The worldwide coronavirus death toll surpassed 2 million on Friday, according to a Reuters tally, as nations around the world are trying to procure multiple vaccines and detect new COVID-19 variants.
It took nine months for the world to record the first 1 million deaths from the novel coronavirus but only three months to go from 1 million to 2 million deaths, illustrating an accelerating rate of fatalities.
So far in 2021, deaths have averaged over 11,900 per day or one life lost every eight seconds, according to a Reuters tally.
“Our world has reached a heart-wrenching milestone ,” United Nations chief Antonio Guterres said in a video statement.
“Behind this staggering number are names and faces: the smile now only a memory, the seat forever empty at the dinner table, the room that echoes with the silence of a loved one,” he said, calling for more global coordination and funding for the vaccination effort.
By April 1, the global death toll could approach 2.9 million, according to a forecast from the Institute for Health Metrics and Evaluation.
Given how fast the virus is spreading due to more infectious variants, the World Health Organization (WHO) warned the worst could be ahead.
“We are going into a second year of this.

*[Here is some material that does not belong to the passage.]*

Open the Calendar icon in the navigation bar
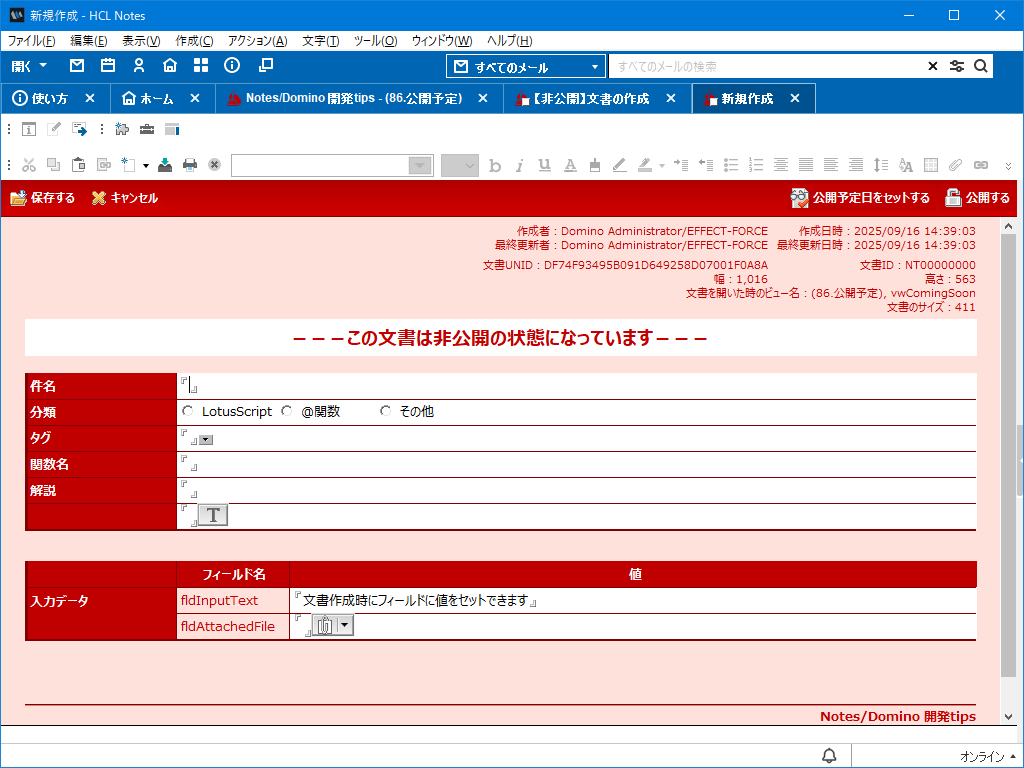The image size is (1024, 768). point(108,66)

It could even be tougher given the transmission dynamics and some of the issues that we are seeing,” Mike Ryan, the WHO’s top emergencies official, said during a Wednesday event.
The United States has the highest total number of deaths at over 386,000 and accounts for one in every four deaths reported worldwide each day. The next worst-affected countries are Brazil, India, Mexico and the United Kingdom. Combined, the five countries contribute to almost 50% of all COVID-19 deaths in the world but represent only 27% of the global population.
Europe, the worst-affected region in the world, has reported over 615,000 deaths so far and accounts for nearly 31% of all COVID-related deaths globally.
In India, which recently surpassed 151,000 deaths, vaccinations are set to begin on Saturday in an effort that authorities hope will see 300 million high-risk people inoculated over the next six to eight months.